T.C. İstanbul Anadolu 3. ASLİYE TİCARET MAHKEMESİ
ESAS NO : 2015/597 Esas
KARAR NO : 2018/239
DAVA : Menfi Tespit
DAVA TARİHİ : 03/06/2015
KARAR TARİHİ : 22/03/2018
Mahkememizde görülmekte olan Menfi Tespit davasının yapılan açık yargılaması sonunda,
GEREĞİ DÜŞÜNÜLDÜ :
İDDİA : Davacı vekili dava dilekçesinde özetle, davacı …’in,……………… Mahallesi, ……………Sahil Yolu, No…… sayılı taşınmazın maliki olup, burayı yazlık çay bahçesi olarak işlettiğini, müvekkili ile davalı …….. arasında akdedilmiş …….. numaralı elektrik tesisatında ticarethane tarifesinden abonesi olduğunu,davalı elektrik enerji tedarikçinin 09/06/2008 tarih ve …………….fatura ile tahakkuk ettirdiği 3.496,20-TL elektrik enerji kullanım bedeline müvekkilinin itirazı ile, işyerine ait 1597630 numaralı elektrik tesisatına bağlı ……..seri numaralı üç fazlı ……….. marka aktif elektrik sayacının davalı elektrik enerji tedarikçisinin Sayaç Ayar ve tamir istasyonunda 18/06/2008 tarih ve T/596 sayılı rapor ile muayene edildiğini, sayacın incelenmesi sonucu verilen rapora göre, numaratörün atlama yaptığı ve hatalı sonuç verdiğinin kesinleştiğini, mahallinde keşif yaptırarak ortalama fatura düzenlenmesi gerekirken, Eksik Tüketim Hesabı adı altında 29/09/2008 tarih ve…….. seri sayılı fatura ile 36.462,70-TL tahakkuk ettirildiğini, müvekkilinin itirazı ile iptal edilen fatura yerine bu sefer ilave tüketim diye 20/02/2009 tarih ve ………. seri sayılı fatura ile 18.646,60 TL tanzim edilmiş olduğu, davalı ……….. tarafından farklı zamanlarda yapılan incelemelerde fazla tüketim ve kaçak görülmediği tespit edilmiş olmasına rağmen önceki dönem elektrik faturaları dikkate alınmadan müvekkilinin işyerinde tüketmediği elektrik sarfiyatı için ilave tüketim adı altında talep edilen fatura bedeli tutarında hiçbir borcunun bulunmadığının tespiti için iş bu davanın açılmış olduğunu, haksız ve yersiz olarak düzenlenmiş olan fatura ile tahakkuk eden meblağda hiçbir elektrik borcunun bulunmadığının tespitine ve faturanın iptaline, davalı tarafından ticari işletmenin elektriğinin kesilerek müvekkilinin ticaretine zarar verilmesinin ve çalışanlarının da mağdur olmalarının önlenmesi için ihtiyati tedbir kararı verilmesine, mahkeme masrafları ile avukatlık ücretinin karşı tarafa tahmiline karar verilmesini talep etmiştir.
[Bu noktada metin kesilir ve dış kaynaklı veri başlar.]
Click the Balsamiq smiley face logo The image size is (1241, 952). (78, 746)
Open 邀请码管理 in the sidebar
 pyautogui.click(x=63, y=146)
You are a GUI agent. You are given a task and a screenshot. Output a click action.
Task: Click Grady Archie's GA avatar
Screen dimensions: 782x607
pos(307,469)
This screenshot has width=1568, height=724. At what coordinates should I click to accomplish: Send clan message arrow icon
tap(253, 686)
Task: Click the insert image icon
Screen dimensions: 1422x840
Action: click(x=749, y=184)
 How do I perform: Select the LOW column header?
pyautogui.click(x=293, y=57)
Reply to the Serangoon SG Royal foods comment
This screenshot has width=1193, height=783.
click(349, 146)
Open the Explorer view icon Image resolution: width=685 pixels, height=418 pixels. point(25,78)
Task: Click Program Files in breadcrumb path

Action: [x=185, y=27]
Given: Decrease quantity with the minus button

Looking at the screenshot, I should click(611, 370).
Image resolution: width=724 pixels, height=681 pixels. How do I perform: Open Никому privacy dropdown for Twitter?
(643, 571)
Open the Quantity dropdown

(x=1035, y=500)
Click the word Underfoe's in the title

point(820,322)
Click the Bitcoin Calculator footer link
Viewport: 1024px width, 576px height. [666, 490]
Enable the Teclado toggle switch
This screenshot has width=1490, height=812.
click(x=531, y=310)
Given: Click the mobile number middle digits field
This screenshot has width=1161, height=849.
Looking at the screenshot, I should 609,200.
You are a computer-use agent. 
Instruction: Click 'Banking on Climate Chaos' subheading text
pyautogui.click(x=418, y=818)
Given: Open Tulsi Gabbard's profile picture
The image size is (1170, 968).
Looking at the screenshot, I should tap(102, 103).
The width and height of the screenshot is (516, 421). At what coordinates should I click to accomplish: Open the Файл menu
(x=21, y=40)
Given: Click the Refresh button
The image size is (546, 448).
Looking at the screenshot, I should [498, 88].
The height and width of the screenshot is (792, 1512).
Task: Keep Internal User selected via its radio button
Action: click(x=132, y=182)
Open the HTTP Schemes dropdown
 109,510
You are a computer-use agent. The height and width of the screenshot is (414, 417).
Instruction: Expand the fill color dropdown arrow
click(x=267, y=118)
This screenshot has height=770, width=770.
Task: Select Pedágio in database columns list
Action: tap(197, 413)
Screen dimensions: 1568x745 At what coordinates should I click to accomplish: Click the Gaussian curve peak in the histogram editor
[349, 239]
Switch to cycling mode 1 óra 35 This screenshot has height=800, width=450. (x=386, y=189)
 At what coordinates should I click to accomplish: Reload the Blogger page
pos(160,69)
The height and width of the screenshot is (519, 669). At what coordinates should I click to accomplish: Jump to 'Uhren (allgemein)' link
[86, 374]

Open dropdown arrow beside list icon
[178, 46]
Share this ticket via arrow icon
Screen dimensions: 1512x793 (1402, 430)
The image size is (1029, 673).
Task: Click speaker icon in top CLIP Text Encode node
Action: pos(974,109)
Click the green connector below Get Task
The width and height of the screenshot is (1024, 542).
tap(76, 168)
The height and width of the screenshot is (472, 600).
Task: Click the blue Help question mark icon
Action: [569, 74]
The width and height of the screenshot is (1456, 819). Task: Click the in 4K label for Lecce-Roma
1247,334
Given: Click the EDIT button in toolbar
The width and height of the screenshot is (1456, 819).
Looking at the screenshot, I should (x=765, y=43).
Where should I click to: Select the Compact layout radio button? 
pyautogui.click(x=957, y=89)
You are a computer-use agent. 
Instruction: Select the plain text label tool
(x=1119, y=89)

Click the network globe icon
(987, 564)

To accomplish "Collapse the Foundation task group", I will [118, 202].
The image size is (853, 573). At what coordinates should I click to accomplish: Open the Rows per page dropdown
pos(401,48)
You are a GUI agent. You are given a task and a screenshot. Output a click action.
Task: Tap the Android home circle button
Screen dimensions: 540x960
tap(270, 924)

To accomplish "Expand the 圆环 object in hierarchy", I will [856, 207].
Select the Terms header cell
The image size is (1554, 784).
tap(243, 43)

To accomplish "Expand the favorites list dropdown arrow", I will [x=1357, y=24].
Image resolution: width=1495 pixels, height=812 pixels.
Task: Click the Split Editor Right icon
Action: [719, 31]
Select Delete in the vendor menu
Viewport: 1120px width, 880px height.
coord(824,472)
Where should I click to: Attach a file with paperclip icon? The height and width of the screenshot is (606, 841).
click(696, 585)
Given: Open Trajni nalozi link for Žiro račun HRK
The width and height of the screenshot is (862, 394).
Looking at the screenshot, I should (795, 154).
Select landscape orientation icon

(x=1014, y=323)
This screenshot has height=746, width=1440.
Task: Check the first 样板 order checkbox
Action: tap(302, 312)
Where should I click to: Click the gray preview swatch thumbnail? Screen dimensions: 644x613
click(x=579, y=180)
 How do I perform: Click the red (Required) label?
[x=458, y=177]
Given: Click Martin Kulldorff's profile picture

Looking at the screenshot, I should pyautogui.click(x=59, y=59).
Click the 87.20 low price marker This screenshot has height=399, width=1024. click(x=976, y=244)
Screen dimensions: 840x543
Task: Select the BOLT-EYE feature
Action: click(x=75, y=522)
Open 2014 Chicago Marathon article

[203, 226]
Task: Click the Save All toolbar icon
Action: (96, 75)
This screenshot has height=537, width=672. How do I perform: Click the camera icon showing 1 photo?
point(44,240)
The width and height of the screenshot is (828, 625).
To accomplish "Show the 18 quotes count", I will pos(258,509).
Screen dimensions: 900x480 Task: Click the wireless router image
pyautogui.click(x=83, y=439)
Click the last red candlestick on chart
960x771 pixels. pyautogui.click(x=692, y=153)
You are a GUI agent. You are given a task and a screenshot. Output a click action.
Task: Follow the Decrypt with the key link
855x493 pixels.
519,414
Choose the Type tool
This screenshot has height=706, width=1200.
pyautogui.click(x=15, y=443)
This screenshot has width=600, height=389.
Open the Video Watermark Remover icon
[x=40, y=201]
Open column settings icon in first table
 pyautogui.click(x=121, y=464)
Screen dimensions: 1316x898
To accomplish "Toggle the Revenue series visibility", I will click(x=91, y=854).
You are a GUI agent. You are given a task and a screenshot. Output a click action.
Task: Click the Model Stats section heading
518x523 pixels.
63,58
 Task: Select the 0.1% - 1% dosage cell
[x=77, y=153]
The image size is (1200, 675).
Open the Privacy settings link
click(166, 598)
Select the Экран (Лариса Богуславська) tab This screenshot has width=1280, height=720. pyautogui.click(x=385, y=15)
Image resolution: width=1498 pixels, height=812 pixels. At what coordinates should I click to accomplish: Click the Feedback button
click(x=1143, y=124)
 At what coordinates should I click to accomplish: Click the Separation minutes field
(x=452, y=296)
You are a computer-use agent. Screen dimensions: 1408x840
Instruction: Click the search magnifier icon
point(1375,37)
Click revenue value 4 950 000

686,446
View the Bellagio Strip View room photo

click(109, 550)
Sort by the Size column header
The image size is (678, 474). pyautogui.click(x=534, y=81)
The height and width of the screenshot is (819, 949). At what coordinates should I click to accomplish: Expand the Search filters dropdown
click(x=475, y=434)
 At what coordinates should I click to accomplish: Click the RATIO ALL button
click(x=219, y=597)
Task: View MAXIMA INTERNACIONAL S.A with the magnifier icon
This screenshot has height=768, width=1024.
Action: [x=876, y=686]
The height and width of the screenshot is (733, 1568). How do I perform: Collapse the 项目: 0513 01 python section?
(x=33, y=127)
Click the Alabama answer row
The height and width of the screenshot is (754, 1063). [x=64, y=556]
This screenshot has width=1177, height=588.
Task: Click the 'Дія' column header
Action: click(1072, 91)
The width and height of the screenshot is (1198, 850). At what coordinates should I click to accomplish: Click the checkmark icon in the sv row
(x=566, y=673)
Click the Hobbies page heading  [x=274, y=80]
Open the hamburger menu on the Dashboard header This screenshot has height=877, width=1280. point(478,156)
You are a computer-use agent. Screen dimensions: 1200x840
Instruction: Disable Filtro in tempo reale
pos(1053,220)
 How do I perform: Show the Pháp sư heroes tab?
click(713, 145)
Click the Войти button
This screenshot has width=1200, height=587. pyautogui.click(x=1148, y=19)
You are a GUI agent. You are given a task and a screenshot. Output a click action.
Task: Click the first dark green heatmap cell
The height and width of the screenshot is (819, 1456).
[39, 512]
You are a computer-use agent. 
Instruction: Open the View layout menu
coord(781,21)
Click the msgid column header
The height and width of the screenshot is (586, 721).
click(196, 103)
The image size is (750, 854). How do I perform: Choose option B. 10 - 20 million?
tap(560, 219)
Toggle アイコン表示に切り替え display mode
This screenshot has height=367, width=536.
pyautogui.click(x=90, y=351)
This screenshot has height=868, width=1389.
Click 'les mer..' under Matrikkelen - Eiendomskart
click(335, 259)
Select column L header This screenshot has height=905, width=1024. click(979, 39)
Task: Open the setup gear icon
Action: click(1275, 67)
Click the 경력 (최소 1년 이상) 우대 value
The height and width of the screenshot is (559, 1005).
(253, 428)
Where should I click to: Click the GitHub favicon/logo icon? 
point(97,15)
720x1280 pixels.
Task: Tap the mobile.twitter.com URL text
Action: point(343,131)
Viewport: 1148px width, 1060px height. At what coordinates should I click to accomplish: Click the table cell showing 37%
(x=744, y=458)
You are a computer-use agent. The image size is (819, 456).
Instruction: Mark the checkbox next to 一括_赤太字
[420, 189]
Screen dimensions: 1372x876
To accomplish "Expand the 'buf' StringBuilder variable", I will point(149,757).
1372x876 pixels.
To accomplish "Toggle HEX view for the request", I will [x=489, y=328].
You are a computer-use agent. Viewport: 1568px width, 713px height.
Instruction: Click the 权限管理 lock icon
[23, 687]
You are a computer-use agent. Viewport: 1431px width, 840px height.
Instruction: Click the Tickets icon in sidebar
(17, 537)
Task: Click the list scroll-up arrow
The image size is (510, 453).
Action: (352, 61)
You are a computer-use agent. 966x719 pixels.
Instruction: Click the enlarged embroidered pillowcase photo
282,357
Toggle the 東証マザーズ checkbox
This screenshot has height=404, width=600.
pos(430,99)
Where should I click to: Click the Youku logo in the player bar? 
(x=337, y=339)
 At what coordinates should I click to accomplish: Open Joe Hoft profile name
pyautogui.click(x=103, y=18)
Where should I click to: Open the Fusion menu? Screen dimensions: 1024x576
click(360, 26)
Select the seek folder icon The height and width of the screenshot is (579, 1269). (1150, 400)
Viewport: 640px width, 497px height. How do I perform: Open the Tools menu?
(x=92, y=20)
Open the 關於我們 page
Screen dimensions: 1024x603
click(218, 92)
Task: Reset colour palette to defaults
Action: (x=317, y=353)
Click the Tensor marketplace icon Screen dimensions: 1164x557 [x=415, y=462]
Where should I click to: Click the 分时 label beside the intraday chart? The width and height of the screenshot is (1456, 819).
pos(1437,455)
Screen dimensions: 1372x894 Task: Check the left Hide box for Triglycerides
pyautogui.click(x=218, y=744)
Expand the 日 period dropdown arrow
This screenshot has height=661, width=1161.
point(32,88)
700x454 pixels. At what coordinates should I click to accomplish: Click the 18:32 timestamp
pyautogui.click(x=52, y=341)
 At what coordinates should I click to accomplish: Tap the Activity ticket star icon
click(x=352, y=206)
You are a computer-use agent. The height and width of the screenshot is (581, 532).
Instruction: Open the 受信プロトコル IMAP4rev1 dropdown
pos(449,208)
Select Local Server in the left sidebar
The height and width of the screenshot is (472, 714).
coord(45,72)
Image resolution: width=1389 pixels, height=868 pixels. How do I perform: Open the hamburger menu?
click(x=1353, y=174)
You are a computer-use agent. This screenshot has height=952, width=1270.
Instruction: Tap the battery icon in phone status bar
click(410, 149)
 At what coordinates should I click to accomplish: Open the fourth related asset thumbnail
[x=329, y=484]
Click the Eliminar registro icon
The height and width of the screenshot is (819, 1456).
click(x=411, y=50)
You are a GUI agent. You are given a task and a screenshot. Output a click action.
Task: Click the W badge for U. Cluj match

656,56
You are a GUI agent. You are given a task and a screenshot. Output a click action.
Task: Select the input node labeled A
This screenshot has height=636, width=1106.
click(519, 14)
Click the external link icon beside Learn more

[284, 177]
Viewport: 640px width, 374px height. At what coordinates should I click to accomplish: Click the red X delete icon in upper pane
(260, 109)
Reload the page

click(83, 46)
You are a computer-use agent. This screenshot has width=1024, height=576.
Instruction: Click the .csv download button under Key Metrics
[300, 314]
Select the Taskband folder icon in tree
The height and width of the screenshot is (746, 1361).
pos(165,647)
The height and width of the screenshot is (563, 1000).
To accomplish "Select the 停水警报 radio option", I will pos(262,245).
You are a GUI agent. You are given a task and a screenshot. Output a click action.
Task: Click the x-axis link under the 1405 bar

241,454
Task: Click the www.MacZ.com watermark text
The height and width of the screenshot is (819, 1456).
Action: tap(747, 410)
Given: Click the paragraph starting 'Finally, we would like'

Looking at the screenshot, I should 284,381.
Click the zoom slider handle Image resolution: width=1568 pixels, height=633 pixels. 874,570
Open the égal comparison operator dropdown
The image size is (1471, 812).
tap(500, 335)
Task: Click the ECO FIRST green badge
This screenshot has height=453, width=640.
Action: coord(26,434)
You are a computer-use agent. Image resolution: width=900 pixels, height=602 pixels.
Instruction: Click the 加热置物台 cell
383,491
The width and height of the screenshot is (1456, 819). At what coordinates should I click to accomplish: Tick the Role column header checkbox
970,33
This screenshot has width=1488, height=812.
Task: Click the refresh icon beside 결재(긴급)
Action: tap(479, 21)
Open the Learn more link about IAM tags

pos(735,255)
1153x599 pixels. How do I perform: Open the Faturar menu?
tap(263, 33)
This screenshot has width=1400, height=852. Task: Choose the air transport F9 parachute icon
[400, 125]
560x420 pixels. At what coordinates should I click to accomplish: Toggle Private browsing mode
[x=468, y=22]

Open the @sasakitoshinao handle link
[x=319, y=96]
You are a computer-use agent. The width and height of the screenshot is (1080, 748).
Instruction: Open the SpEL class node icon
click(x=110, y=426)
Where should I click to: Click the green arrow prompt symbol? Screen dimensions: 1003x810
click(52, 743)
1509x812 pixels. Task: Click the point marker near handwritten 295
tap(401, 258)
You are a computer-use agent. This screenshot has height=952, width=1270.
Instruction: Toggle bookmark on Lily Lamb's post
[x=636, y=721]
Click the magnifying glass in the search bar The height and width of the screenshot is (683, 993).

SAVUNMA : Davalı vekili cevap dilekçesinde özetle, ……. numaralı elektrik tesisatına ait 09/06/2008 tarih ve ……..seri sayılı 3.496,20-TL’lik faturaya itirazına istinaden ….. seri numaralı……..marka elektrik sayacı laboratuara sevk edildiğini, muayene sonucunda sayacın numaratör tamburları arasında boşluk olduğundan atlama meydana geldiği, hatalı kayıt yaptığı tespit edildiği, bu nedenle eski ve yeni tüketimler göz önünde bulundurularak 09/06/2008 tarih ve ……….. seri sayılı 3.496,20-TL’lik fatura iptal edilerek, 06/04/2000 ile 11/06/2008 tarihleri arasındaki 214.390,00 kwh toplam elektrik enerji kullanımı için 29/09/2008 tarih ve……………… seri sayılı 36.462,70-TL’lik fatura düzenlendiğini, elektrik tesisatı kullanıcısının 29/09/2008 tarih v…………. seri sayılı 36.462,70-TL’lik faturaya itirazına istinaden yapılan inceleme sonucunda mevsimsel olarak tüketimlerin değiştiğinin tespit edilerek ……. seri sayılı 36.462,70-TL’lik fatura iptal edilerek yerine sayacın tüketimlerinin mevsimsel olarak incelendiğinde 09/04/2003 tarihinden sonra arızalandığının tespit edildiği anlaşılınca 09/04/2003 ile 11/06/2008 tarihleri arasındaki 98.283,00 kwh toplam elektrik enerji kullanımı için 20/02/2009 tarih ve……….. seri sayılı 18.646,60 TL’lik fatura düzenlendiğini açıklanan nedenlerle davanın reddi, yargılama giderleri ile avukatlık ücretinin karşı tarafa yükletilmesini talep etmiştir.
DELİLLERİN DEĞERLENDİRİLMESİ VE GEREKÇE: Dava hukuki niteliği itibari ile davacı tarafından kullanılan sayacın arızalı olması nedeniyle eksik tüketim bedeli karşılığı tanzim edilmiş olan faturaya karşı açılmış bir menfi tespit davasıdır.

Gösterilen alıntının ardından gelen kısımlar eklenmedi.